What to work on: Rewrite all of the rows below, replacing "Output a click action" with "Return a single click action" wherever it occurs and leaving everything else the same.
**** Records for the exercise
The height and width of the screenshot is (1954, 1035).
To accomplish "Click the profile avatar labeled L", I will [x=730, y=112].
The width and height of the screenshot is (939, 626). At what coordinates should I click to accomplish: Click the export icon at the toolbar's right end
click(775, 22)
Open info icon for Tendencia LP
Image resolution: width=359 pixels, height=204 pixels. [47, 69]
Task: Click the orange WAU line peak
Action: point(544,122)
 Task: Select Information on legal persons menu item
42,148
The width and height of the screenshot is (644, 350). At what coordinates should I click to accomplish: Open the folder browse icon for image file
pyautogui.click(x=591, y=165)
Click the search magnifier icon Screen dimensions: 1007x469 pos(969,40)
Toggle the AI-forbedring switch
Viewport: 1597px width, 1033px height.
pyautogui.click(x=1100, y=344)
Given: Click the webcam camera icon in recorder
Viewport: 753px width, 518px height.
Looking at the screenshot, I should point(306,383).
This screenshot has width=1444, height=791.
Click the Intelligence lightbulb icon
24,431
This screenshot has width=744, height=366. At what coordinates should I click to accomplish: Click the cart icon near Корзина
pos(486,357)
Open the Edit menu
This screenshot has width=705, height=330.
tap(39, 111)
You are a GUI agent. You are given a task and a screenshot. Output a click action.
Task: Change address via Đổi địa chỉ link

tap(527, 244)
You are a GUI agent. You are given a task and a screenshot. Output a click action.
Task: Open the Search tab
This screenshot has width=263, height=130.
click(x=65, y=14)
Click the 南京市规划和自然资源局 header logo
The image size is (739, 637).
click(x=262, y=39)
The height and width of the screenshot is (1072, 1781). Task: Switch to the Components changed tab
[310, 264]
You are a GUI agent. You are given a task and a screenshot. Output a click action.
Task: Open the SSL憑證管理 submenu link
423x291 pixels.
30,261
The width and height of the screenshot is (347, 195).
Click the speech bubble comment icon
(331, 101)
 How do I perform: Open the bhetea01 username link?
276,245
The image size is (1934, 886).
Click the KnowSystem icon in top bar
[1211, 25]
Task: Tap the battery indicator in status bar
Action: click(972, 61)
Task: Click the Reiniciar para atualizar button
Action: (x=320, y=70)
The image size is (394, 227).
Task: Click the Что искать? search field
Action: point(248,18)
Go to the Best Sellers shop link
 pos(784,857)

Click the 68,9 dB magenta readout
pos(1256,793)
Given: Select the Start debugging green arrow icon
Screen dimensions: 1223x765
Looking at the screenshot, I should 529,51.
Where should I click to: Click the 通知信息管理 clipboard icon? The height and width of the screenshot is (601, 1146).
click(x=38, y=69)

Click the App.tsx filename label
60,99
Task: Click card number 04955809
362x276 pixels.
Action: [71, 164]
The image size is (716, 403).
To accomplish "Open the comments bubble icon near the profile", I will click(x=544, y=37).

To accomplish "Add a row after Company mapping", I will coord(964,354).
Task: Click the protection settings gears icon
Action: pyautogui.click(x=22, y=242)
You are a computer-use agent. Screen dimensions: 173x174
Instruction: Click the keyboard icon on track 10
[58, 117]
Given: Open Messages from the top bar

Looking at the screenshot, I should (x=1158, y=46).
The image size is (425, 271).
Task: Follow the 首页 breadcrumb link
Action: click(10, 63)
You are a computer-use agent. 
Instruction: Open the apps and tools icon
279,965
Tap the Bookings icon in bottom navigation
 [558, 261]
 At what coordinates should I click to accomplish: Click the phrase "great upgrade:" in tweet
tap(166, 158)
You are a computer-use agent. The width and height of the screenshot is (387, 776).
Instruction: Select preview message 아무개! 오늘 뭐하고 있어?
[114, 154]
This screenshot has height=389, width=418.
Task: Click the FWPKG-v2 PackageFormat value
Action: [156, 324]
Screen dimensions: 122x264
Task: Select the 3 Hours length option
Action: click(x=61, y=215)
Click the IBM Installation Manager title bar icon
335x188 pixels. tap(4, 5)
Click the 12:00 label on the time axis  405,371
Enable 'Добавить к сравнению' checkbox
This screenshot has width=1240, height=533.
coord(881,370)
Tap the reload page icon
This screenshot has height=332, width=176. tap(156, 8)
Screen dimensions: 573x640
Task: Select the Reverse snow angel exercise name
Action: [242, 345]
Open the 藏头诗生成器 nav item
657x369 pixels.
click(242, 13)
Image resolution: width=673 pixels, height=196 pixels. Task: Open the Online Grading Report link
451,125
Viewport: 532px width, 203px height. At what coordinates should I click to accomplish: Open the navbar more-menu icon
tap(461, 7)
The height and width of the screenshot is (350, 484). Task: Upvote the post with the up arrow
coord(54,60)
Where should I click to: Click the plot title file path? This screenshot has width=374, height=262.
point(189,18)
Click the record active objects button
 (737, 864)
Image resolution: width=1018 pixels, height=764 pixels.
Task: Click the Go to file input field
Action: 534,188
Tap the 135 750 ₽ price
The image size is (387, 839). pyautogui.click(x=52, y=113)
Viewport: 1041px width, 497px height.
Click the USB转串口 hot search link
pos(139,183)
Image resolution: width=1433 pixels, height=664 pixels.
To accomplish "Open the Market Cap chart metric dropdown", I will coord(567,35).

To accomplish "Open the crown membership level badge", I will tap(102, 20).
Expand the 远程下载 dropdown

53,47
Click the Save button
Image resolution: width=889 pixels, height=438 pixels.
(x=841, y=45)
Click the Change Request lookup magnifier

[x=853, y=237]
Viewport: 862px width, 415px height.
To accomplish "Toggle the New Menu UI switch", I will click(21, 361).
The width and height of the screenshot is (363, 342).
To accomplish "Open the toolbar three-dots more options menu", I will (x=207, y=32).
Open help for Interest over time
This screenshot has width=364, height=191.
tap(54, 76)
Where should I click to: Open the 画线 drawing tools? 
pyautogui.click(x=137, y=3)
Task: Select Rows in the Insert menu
********
Result:
The height and width of the screenshot is (1954, 1035).
To accomplish "Click the profile avatar labeled L", I will [x=730, y=112].
The width and height of the screenshot is (939, 626). At what coordinates should I click to accomplish: Click the export icon at the toolbar's right end
click(775, 22)
Open info icon for Tendencia LP
Image resolution: width=359 pixels, height=204 pixels. [47, 69]
Task: Click the orange WAU line peak
Action: point(544,122)
 Task: Select Information on legal persons menu item
42,148
The width and height of the screenshot is (644, 350). At what coordinates should I click to accomplish: Open the folder browse icon for image file
pyautogui.click(x=591, y=165)
Click the search magnifier icon Screen dimensions: 1007x469 pos(969,40)
Toggle the AI-forbedring switch
Viewport: 1597px width, 1033px height.
pyautogui.click(x=1100, y=344)
Given: Click the webcam camera icon in recorder
Viewport: 753px width, 518px height.
Looking at the screenshot, I should point(306,383).
This screenshot has width=1444, height=791.
Click the Intelligence lightbulb icon
24,431
This screenshot has width=744, height=366. At what coordinates should I click to accomplish: Click the cart icon near Корзина
pos(486,357)
Open the Edit menu
This screenshot has width=705, height=330.
tap(39, 111)
You are a GUI agent. You are given a task and a screenshot. Return a single click action.
Task: Change address via Đổi địa chỉ link

tap(527, 244)
You are a GUI agent. You are given a task and a screenshot. Return a single click action.
Task: Open the Search tab
This screenshot has width=263, height=130.
click(x=65, y=14)
Click the 南京市规划和自然资源局 header logo
The image size is (739, 637).
click(x=262, y=39)
The height and width of the screenshot is (1072, 1781). Task: Switch to the Components changed tab
[310, 264]
You are a GUI agent. You are given a task and a screenshot. Return a single click action.
Task: Open the SSL憑證管理 submenu link
423x291 pixels.
30,261
The width and height of the screenshot is (347, 195).
Click the speech bubble comment icon
(331, 101)
 How do I perform: Open the bhetea01 username link?
276,245
The image size is (1934, 886).
Click the KnowSystem icon in top bar
[1211, 25]
Task: Tap the battery indicator in status bar
Action: click(972, 61)
Task: Click the Reiniciar para atualizar button
Action: (x=320, y=70)
The image size is (394, 227).
Task: Click the Что искать? search field
Action: point(248,18)
Go to the Best Sellers shop link
 pos(784,857)

Click the 68,9 dB magenta readout
pos(1256,793)
Given: Select the Start debugging green arrow icon
Screen dimensions: 1223x765
Looking at the screenshot, I should 529,51.
Where should I click to: Click the 通知信息管理 clipboard icon? The height and width of the screenshot is (601, 1146).
click(x=38, y=69)

Click the App.tsx filename label
60,99
Task: Click card number 04955809
362x276 pixels.
Action: [71, 164]
The image size is (716, 403).
To accomplish "Open the comments bubble icon near the profile", I will click(x=544, y=37).

To accomplish "Add a row after Company mapping", I will coord(964,354).
Task: Click the protection settings gears icon
Action: pyautogui.click(x=22, y=242)
You are a computer-use agent. Screen dimensions: 173x174
Instruction: Click the keyboard icon on track 10
[58, 117]
Given: Open Messages from the top bar

Looking at the screenshot, I should (x=1158, y=46).
The image size is (425, 271).
Task: Follow the 首页 breadcrumb link
Action: click(10, 63)
You are a computer-use agent. 
Instruction: Open the apps and tools icon
279,965
Tap the Bookings icon in bottom navigation
 [558, 261]
 At what coordinates should I click to accomplish: Click the phrase "great upgrade:" in tweet
tap(166, 158)
You are a computer-use agent. The width and height of the screenshot is (387, 776).
Instruction: Select preview message 아무개! 오늘 뭐하고 있어?
[114, 154]
This screenshot has height=389, width=418.
Task: Click the FWPKG-v2 PackageFormat value
Action: [156, 324]
Screen dimensions: 122x264
Task: Select the 3 Hours length option
Action: click(x=61, y=215)
Click the IBM Installation Manager title bar icon
335x188 pixels. tap(4, 5)
Click the 12:00 label on the time axis  405,371
Enable 'Добавить к сравнению' checkbox
This screenshot has width=1240, height=533.
coord(881,370)
Tap the reload page icon
This screenshot has height=332, width=176. tap(156, 8)
Screen dimensions: 573x640
Task: Select the Reverse snow angel exercise name
Action: [242, 345]
Open the 藏头诗生成器 nav item
657x369 pixels.
click(242, 13)
Image resolution: width=673 pixels, height=196 pixels. Task: Open the Online Grading Report link
451,125
Viewport: 532px width, 203px height. At what coordinates should I click to accomplish: Open the navbar more-menu icon
tap(461, 7)
The height and width of the screenshot is (350, 484). Task: Upvote the post with the up arrow
coord(54,60)
Where should I click to: Click the plot title file path? This screenshot has width=374, height=262.
point(189,18)
Click the record active objects button
 (737, 864)
Image resolution: width=1018 pixels, height=764 pixels.
Task: Click the Go to file input field
Action: 534,188
Tap the 135 750 ₽ price
The image size is (387, 839). pyautogui.click(x=52, y=113)
Viewport: 1041px width, 497px height.
Click the USB转串口 hot search link
pos(139,183)
Image resolution: width=1433 pixels, height=664 pixels.
To accomplish "Open the Market Cap chart metric dropdown", I will coord(567,35).

To accomplish "Open the crown membership level badge", I will tap(102, 20).
Expand the 远程下载 dropdown

53,47
Click the Save button
Image resolution: width=889 pixels, height=438 pixels.
(x=841, y=45)
Click the Change Request lookup magnifier

[x=853, y=237]
Viewport: 862px width, 415px height.
To accomplish "Toggle the New Menu UI switch", I will click(21, 361).
The width and height of the screenshot is (363, 342).
To accomplish "Open the toolbar three-dots more options menu", I will (x=207, y=32).
Open help for Interest over time
This screenshot has width=364, height=191.
tap(54, 76)
Where should I click to: Open the 画线 drawing tools? 
pyautogui.click(x=137, y=3)
Task: Select Rows in the Insert menu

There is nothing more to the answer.